You will be surprised. Do a "Inspect Element" and have fun filtering on "XHR requests". Notice that JSON that a lot of those requests return. but sshhhh, you didn't hear this from me.
With the move to client-side rendering, too many. The backend becomes dumber and dumber and all logic such as filtering data moves to the frontend. You'd be surprised what you can find poking around at APIs that client-side apps use.
The analogy is going up to a house and checking all the doors and windows to see if they are locked. That's rather like port scanning, a form of 'poking'. If you go to a state government web site and do that, even if you don't exfiltrate data or load it up with ransomware, it's definitely very shady behavior, although it seems there are no laws against it in the USA (some ISPs will ban users caught doing this however).
Obviously if you broke into someone's house and then asked them to pay you for your 'vuln discovery', err...
However, I think looking at HTML code on a public facing web page is not that.

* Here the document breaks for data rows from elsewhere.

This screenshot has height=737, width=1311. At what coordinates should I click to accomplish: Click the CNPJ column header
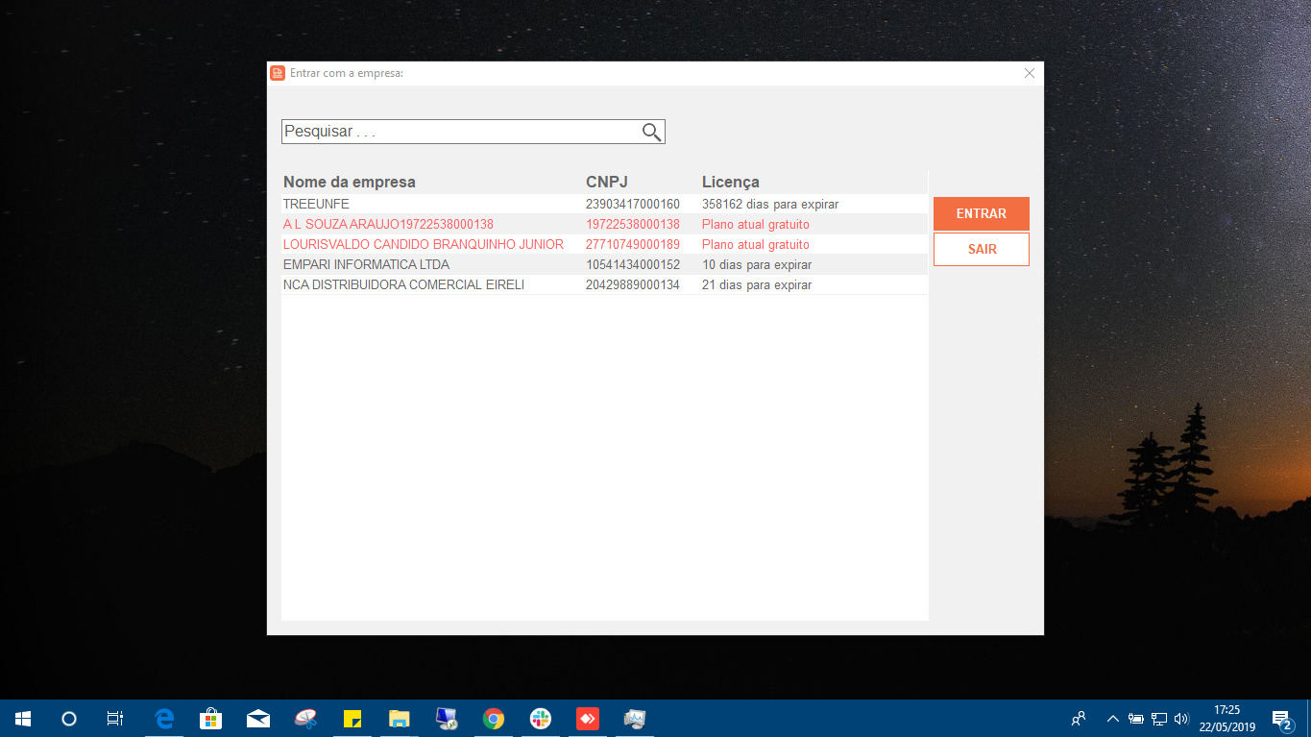coord(606,183)
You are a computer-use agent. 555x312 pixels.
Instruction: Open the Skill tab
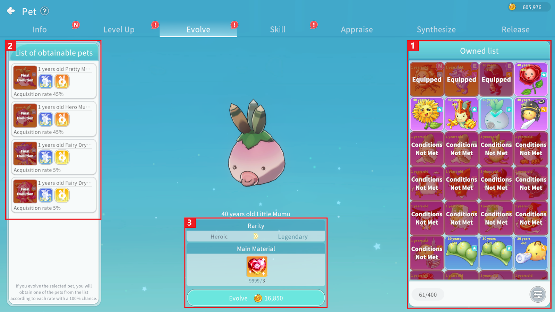[278, 29]
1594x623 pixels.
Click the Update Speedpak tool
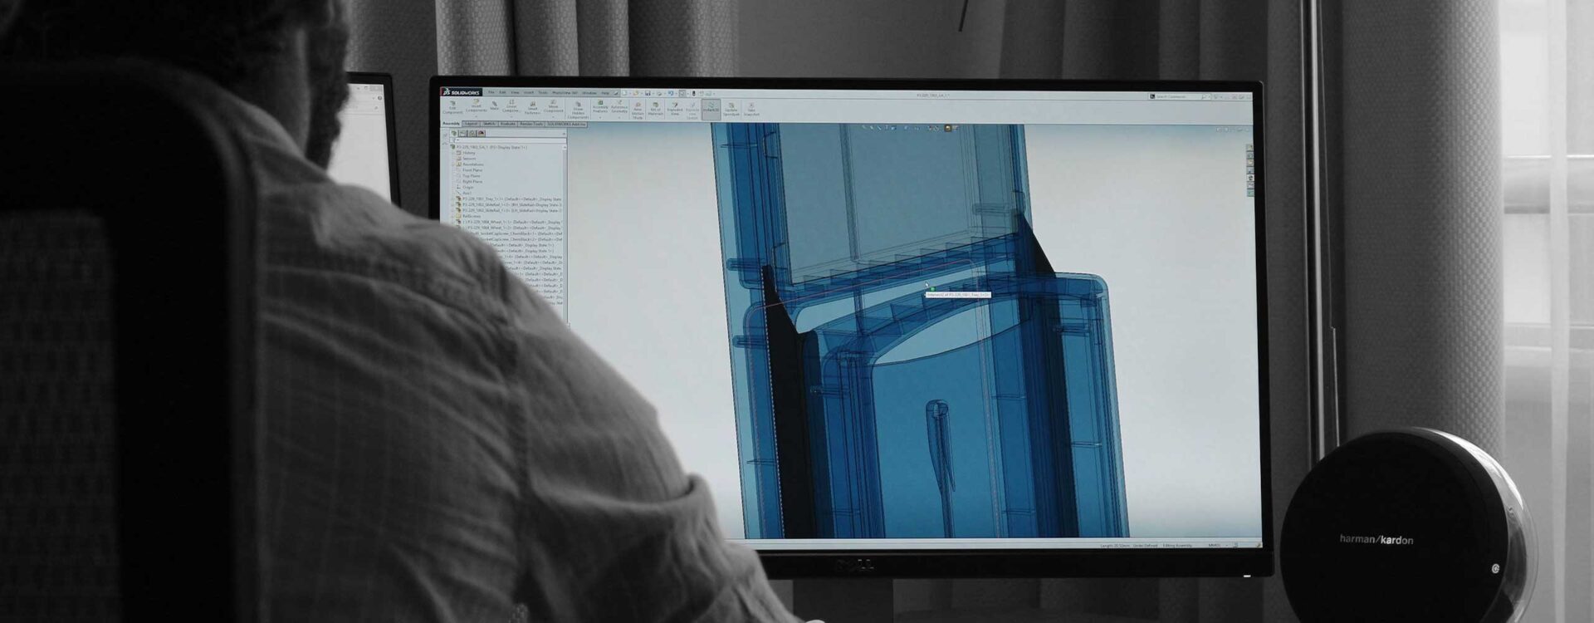(x=731, y=109)
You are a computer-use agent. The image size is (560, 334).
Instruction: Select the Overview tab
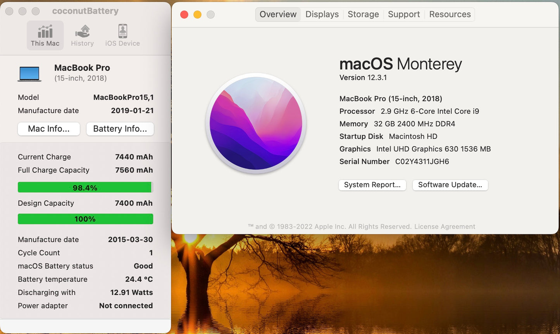pyautogui.click(x=277, y=14)
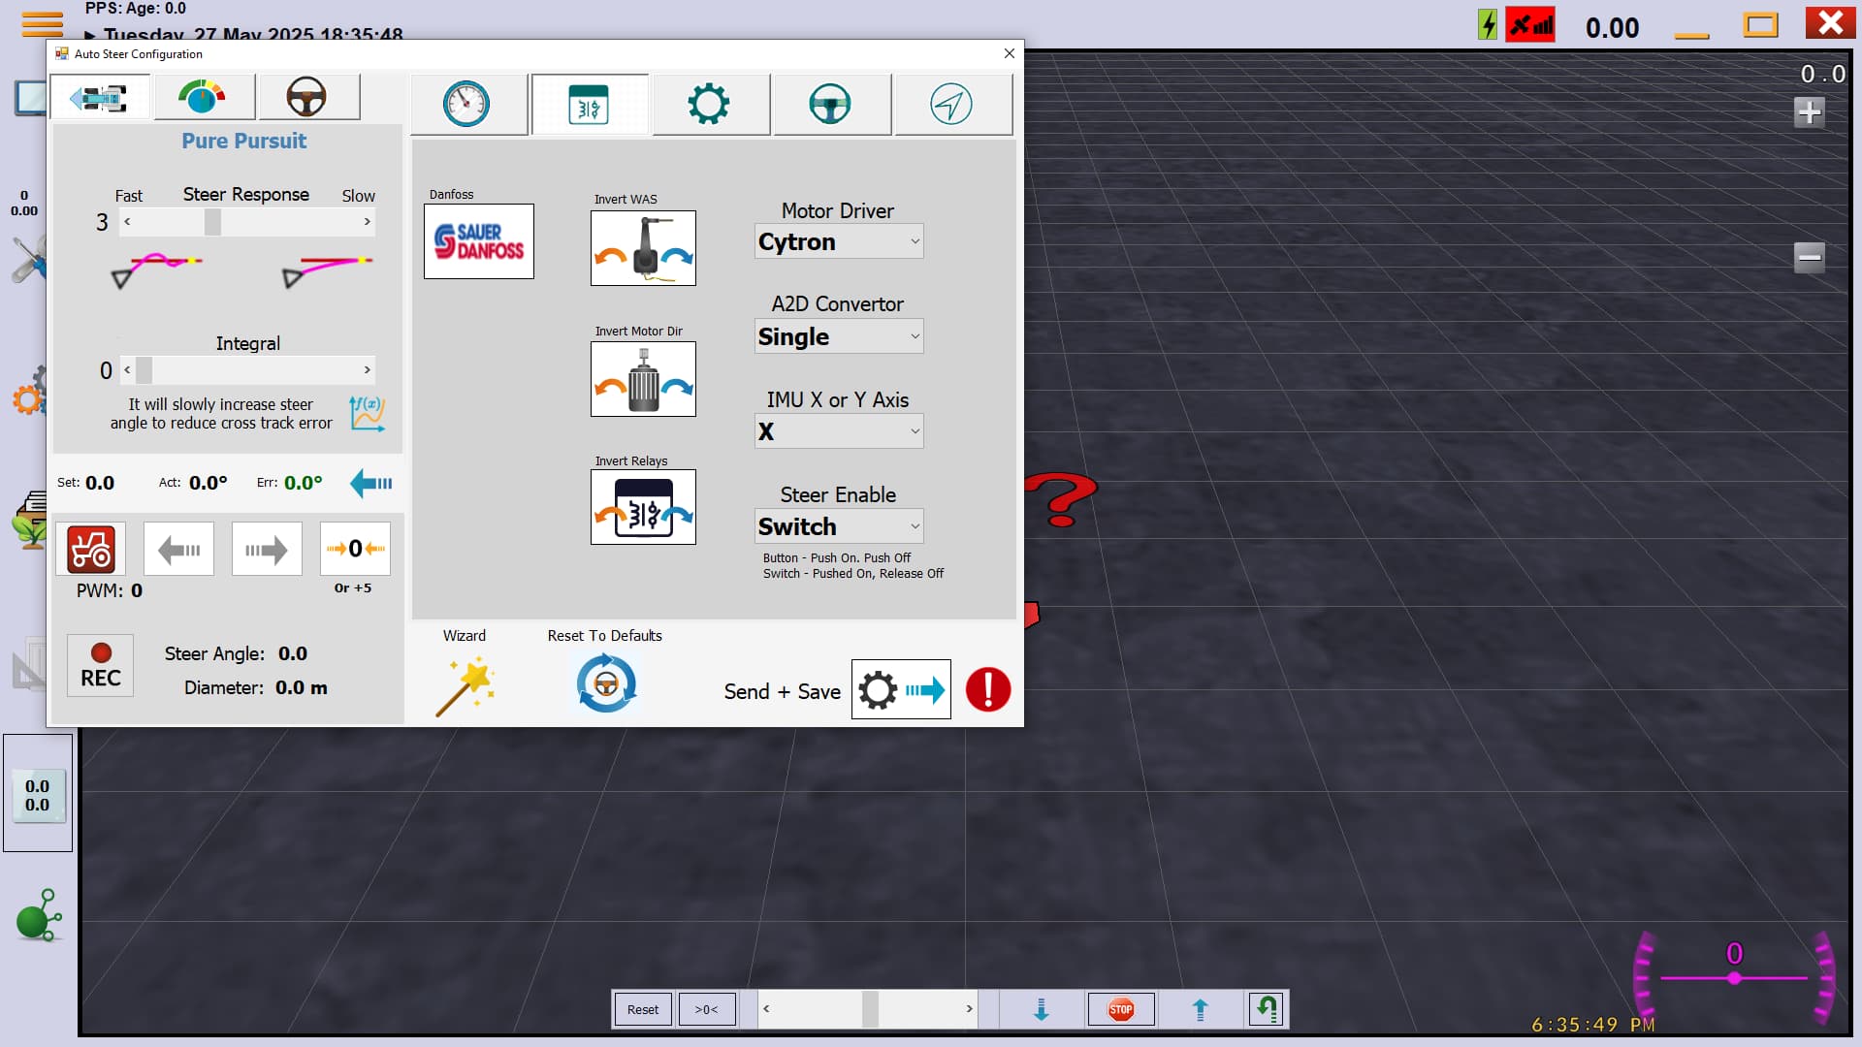The image size is (1862, 1047).
Task: Click the red tractor free-drive icon
Action: pyautogui.click(x=91, y=550)
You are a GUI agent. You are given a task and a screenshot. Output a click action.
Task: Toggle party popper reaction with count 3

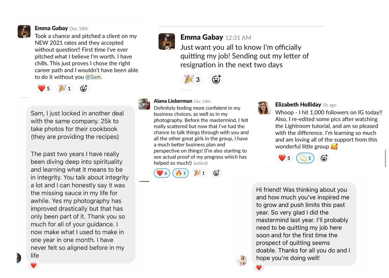(192, 79)
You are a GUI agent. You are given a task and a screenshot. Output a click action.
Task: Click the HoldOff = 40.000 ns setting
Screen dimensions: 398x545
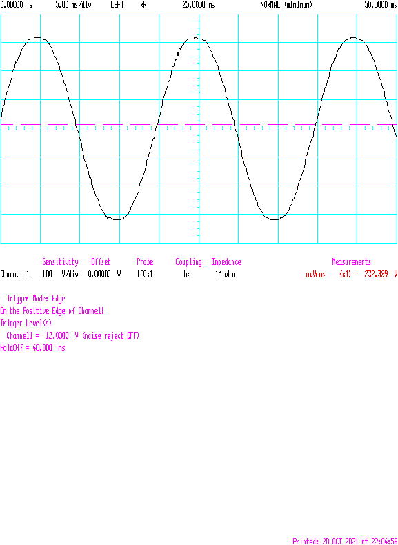(32, 348)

If you hang naked pictures of yourself on your front door, you don't get to complain when people take pictures of them.
The data was send to my browser. The more fitting analogy to me is that I get a letter and a huge pile of documents in a giant binder. Some of the documents are referenced in the letter. Now the sender gets upset because I started looking at the documents in the binder that weren't referenced in their cover letter.
Last year, when a Nintendo Switch was difficult to come by, I found that a large retailer’s API returned exact stock counts (and even restock dates in some cases) for any physical store you wanted. Got a Switch for myself and a couple friends in an afternoon.